One Day Workshop on AI
"Smart Mind for Smarter Machines"
Purpose & Scope
The objective of the workshop was to introduce students to the fundamentals of Artificial Intelligence and Machine Learning while providing practical exposure to AI tools, real-world applications, and industry experience.
It aimed to bridge the gap between theoretical knowledge and hands-on implementation, enhance students' skills in emerging technologies, and encourage their interest in AI-based projects, research, and industry-oriented practices.
Resource Person
Mrs. Akshatha Chandrakant
CEO, JupiterKing Technologies Pvt. Ltd., Mysore
An expert in Artificial Intelligence and Machine Learning with extensive industry experience. Known for delivering practical, industry-oriented training, helping students bridge the gap between theory and real-world applications.Dignitaries Present
- Dr. T. Vijayalakshmi Muralidhar — Hon. Secretary
- Dr. C. K. Renukarya — Director, PBMMEC
- Dr. B. R. Jayakumari — Principal, SBRR Mahajana FGC
- Dr. Jagadeesh Krishna — Associate Professor & Head, Dept. of BCA (AI)
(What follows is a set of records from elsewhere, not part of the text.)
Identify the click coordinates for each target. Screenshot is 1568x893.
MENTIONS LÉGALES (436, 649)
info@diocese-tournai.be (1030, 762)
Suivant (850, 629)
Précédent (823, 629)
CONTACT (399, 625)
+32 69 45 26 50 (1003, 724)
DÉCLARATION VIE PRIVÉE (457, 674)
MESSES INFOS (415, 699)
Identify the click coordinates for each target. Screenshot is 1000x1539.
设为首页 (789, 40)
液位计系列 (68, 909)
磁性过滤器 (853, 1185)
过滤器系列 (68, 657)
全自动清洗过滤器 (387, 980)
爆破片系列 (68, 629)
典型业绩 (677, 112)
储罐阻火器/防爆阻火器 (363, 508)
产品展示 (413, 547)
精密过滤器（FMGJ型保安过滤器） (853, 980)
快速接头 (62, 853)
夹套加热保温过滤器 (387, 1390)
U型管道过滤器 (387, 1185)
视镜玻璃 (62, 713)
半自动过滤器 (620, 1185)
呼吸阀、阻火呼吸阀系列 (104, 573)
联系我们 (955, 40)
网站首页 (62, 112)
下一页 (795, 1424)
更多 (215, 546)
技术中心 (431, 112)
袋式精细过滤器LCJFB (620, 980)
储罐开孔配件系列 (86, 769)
- Mr. Raghunandan B — Industry Expert in Robotics and AI
Session 1 — Forenoon Session
The first half focused on supervised machine learning with a special emphasis on computer vision workflows. Participants were introduced to Roboflow — a platform for data annotation, dataset management, and model training pipelines.
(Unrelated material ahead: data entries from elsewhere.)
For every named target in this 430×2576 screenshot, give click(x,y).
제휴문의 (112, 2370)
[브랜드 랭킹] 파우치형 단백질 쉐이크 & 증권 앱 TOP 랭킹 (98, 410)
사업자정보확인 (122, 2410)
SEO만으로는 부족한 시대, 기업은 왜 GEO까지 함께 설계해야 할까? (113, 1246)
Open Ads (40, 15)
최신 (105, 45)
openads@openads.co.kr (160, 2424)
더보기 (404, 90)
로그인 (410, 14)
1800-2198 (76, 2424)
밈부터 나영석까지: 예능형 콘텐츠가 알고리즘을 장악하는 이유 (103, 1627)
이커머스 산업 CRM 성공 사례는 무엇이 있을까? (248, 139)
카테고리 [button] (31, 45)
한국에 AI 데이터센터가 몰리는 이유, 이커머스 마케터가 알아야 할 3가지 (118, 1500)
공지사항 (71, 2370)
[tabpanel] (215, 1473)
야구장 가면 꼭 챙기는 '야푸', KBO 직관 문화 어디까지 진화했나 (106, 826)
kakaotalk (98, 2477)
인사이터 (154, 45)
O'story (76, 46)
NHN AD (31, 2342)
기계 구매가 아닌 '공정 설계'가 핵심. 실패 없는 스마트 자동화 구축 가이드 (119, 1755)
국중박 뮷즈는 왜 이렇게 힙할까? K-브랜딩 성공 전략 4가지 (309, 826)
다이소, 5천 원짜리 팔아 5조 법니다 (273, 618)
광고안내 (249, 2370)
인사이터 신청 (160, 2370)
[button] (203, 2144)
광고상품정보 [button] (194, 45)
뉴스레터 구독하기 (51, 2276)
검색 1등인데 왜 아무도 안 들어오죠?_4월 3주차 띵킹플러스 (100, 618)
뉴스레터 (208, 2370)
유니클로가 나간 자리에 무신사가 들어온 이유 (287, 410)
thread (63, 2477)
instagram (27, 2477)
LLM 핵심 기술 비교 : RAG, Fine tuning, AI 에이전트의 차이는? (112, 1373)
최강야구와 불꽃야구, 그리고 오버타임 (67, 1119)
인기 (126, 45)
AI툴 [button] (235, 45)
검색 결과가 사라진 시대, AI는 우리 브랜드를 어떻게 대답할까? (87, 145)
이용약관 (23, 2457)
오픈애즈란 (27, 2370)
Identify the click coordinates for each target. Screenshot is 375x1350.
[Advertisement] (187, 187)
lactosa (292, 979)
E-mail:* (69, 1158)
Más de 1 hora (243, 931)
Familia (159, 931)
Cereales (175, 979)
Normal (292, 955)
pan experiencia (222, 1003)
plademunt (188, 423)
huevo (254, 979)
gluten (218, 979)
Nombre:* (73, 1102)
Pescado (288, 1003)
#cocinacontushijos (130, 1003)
They learned how annotating images helps in creating labeled datasets, which form the foundation of supervised learning. Participants were also introduced to Kaggle, which provides access to publicly available datasets and GPU-supported notebook environments.
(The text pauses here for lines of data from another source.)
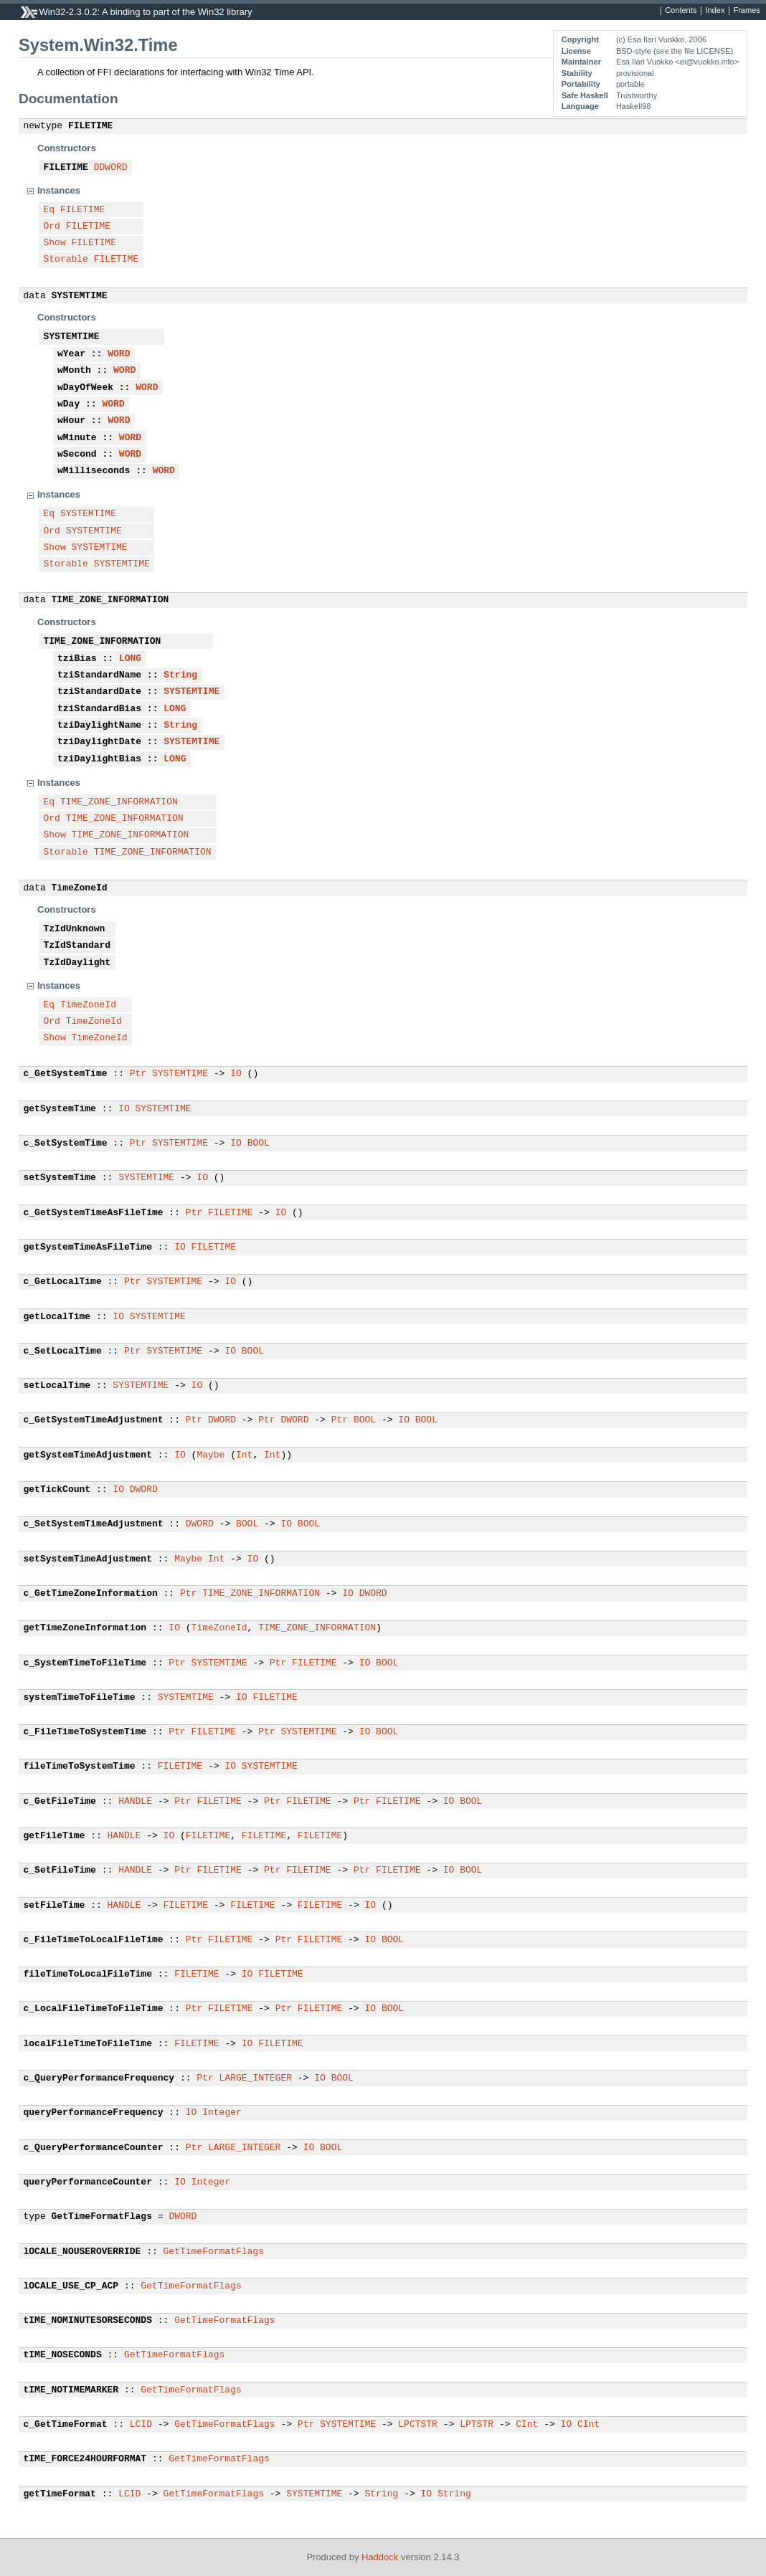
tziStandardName (99, 675)
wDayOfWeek (85, 387)
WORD (119, 354)
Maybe (210, 1455)
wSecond (77, 454)
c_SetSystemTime (66, 1143)
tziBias (77, 658)
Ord (52, 226)
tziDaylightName (99, 725)
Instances (58, 190)
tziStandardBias (99, 709)
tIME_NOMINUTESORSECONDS (88, 2320)
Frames (746, 10)
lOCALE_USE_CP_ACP (71, 2286)
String (180, 675)
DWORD (222, 1420)
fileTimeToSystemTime (80, 1766)
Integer (222, 2112)
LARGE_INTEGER (255, 2078)
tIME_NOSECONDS (63, 2355)
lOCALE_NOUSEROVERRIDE (82, 2251)
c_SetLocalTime (63, 1351)
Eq (49, 210)
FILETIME (90, 126)
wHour (71, 420)
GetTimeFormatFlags (102, 2216)
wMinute (77, 438)
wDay (68, 404)
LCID (141, 2424)
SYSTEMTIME (80, 296)
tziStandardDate (99, 691)
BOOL (258, 1143)
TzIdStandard (77, 945)
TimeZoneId (80, 888)
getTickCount (57, 1489)
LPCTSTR (418, 2424)
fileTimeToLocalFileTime (88, 1974)
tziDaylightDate (99, 742)
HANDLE (135, 1801)
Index (714, 10)
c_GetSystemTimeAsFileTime (94, 1213)
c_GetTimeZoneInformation (91, 1593)
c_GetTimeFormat (66, 2424)
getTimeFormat (60, 2494)
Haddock (379, 2557)
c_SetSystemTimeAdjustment (94, 1524)
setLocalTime (57, 1385)
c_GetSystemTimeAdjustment (94, 1420)
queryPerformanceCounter (88, 2182)
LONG (130, 658)
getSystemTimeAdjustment (88, 1455)
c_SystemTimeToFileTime (85, 1663)
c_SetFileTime (60, 1870)
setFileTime (54, 1905)
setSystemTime (60, 1177)
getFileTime (54, 1836)
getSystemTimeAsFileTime (88, 1247)
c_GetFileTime (60, 1801)
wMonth (74, 370)
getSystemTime (60, 1109)
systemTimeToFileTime (80, 1697)
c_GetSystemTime (66, 1074)
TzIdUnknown (74, 929)
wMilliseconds (93, 471)
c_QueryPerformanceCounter (94, 2148)
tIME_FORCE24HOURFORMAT (85, 2459)
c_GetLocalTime (63, 1281)
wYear (71, 354)
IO (236, 1074)
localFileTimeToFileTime (88, 2044)
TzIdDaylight (77, 962)
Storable (66, 259)
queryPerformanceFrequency (94, 2112)
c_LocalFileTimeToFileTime (94, 2008)
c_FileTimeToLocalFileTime (94, 1940)
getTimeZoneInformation (85, 1628)
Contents (680, 10)
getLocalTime (57, 1317)
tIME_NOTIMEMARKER (71, 2390)
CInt (527, 2424)
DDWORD (111, 167)
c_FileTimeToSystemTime (85, 1732)
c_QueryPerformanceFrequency (99, 2078)
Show (55, 243)
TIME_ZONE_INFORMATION (110, 600)
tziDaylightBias (99, 759)
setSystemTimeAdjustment (88, 1559)
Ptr (138, 1074)
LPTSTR (476, 2424)
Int (244, 1455)
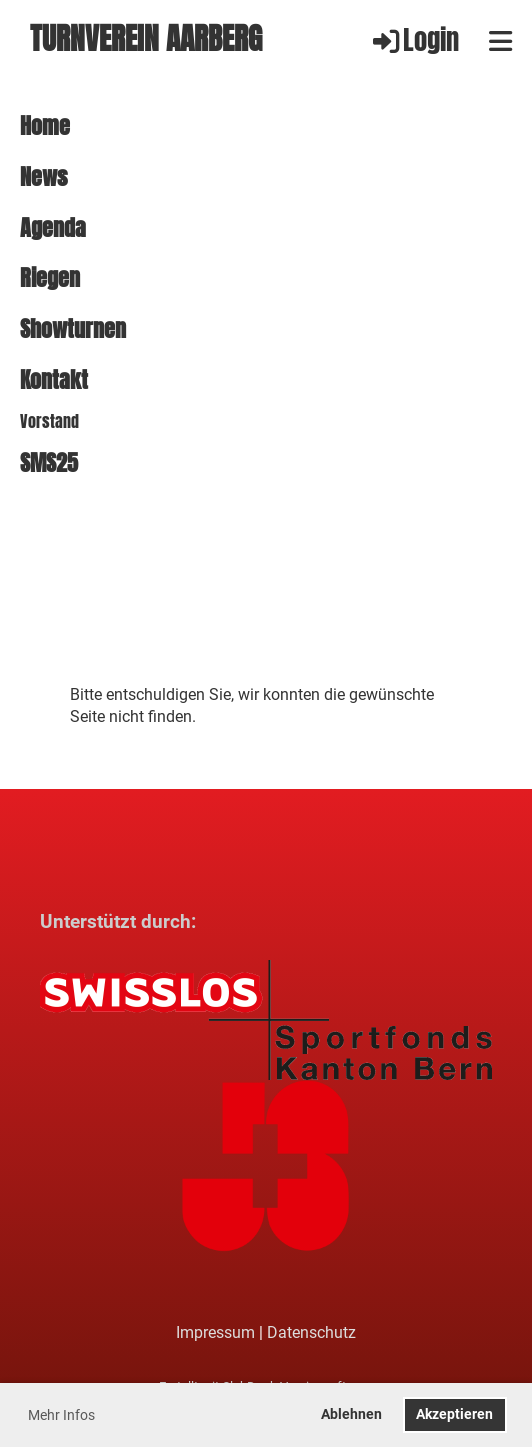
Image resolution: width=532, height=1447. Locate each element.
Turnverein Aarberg (146, 40)
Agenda (53, 228)
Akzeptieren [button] (454, 1414)
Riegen (50, 278)
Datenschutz (311, 1332)
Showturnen (73, 329)
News (43, 177)
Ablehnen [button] (351, 1414)
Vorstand (49, 422)
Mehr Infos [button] (61, 1415)
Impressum (215, 1332)
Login (414, 40)
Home (45, 126)
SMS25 (49, 463)
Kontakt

Session 2 — Afternoon Session
The second half focused on how a trained machine learning model reaches the end user through full stack integration. The session covered the basics of HTML and CSS for frontend development and introduced Flask as the connecting layer between the frontend and the ML backend.
A practical demonstration was carried out using the Bangalore House Price Prediction and Iris flower datasets. Participants learned how to train a regression model, serialize it using Python's pickle module into a .pkl file, and deploy it within a Flask application to serve predictions.